= Entries on locating words and elements =
━━━━━━━━━━━━━━━━━━━━━━━━━━━━━━

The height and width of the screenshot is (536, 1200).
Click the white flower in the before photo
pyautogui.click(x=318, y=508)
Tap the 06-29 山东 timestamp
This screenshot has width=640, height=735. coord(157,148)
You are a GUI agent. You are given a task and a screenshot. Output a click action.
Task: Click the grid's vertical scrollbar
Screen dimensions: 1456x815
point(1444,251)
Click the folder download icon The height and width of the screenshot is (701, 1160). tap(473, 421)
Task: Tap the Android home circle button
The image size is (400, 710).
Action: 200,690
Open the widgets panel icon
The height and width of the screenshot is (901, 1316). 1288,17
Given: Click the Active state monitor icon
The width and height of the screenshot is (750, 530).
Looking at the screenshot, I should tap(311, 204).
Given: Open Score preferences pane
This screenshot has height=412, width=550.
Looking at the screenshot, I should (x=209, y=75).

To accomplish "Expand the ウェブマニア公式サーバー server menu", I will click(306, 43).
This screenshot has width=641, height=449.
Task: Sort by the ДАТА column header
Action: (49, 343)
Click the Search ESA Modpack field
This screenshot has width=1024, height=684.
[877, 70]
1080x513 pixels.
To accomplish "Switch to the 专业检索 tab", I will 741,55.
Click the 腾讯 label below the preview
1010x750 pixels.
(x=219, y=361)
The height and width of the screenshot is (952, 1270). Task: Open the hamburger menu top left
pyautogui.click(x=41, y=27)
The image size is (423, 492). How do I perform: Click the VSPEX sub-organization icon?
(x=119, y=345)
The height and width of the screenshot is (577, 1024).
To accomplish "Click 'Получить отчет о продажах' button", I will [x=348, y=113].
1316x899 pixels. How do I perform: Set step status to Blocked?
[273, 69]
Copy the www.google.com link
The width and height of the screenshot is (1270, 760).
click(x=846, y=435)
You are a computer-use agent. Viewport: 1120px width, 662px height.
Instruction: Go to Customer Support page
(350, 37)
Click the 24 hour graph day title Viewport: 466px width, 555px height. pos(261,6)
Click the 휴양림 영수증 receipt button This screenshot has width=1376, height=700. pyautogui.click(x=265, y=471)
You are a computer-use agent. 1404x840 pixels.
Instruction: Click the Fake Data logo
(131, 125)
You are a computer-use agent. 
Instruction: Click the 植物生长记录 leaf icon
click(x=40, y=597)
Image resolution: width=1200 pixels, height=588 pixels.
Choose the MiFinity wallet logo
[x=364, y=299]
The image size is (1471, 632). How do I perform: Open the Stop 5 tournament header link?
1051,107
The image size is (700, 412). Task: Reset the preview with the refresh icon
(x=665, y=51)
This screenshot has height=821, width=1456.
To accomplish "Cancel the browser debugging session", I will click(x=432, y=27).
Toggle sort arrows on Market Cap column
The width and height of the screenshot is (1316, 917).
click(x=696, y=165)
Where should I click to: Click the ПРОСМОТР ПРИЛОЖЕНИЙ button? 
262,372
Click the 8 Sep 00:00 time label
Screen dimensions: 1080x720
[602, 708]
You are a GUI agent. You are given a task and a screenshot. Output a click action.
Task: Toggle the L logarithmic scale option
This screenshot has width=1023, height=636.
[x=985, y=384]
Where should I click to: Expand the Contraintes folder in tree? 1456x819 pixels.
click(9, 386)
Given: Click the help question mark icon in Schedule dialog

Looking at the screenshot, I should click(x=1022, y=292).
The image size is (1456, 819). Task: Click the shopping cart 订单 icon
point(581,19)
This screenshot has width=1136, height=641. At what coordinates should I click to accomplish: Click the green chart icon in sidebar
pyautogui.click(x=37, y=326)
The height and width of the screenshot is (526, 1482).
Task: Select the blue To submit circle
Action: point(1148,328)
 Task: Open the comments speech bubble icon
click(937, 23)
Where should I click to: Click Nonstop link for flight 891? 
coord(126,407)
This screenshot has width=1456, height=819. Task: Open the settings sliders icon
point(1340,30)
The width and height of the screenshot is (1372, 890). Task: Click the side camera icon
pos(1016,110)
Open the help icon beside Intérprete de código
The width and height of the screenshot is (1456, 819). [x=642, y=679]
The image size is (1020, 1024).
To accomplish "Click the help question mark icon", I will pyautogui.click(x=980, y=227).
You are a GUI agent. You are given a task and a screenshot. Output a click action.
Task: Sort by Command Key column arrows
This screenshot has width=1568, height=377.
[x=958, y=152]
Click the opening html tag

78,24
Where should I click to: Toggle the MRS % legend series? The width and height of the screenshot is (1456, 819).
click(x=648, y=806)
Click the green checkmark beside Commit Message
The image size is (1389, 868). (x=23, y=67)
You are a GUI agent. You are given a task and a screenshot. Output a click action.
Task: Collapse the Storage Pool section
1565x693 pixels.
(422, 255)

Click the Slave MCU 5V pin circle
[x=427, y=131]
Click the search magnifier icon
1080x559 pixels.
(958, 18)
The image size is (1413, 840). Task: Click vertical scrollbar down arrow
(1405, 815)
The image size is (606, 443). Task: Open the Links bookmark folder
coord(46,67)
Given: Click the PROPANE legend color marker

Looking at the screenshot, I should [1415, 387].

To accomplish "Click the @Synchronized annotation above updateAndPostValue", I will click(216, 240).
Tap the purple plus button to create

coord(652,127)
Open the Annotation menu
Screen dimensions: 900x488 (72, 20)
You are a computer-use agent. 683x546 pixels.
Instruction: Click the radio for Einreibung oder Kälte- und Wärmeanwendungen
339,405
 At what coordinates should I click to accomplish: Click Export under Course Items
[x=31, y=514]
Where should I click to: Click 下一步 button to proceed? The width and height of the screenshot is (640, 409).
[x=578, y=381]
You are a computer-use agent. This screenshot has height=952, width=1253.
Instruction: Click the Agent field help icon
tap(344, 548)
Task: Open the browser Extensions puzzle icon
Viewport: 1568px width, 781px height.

━━━━━━━━━━━━━━━━━━━━━━━━━━━━━━

= EXERCISE PROMPT =
State how many lines of the material contain the string "scrollbar", giving only the number.

= OUTPUT =
2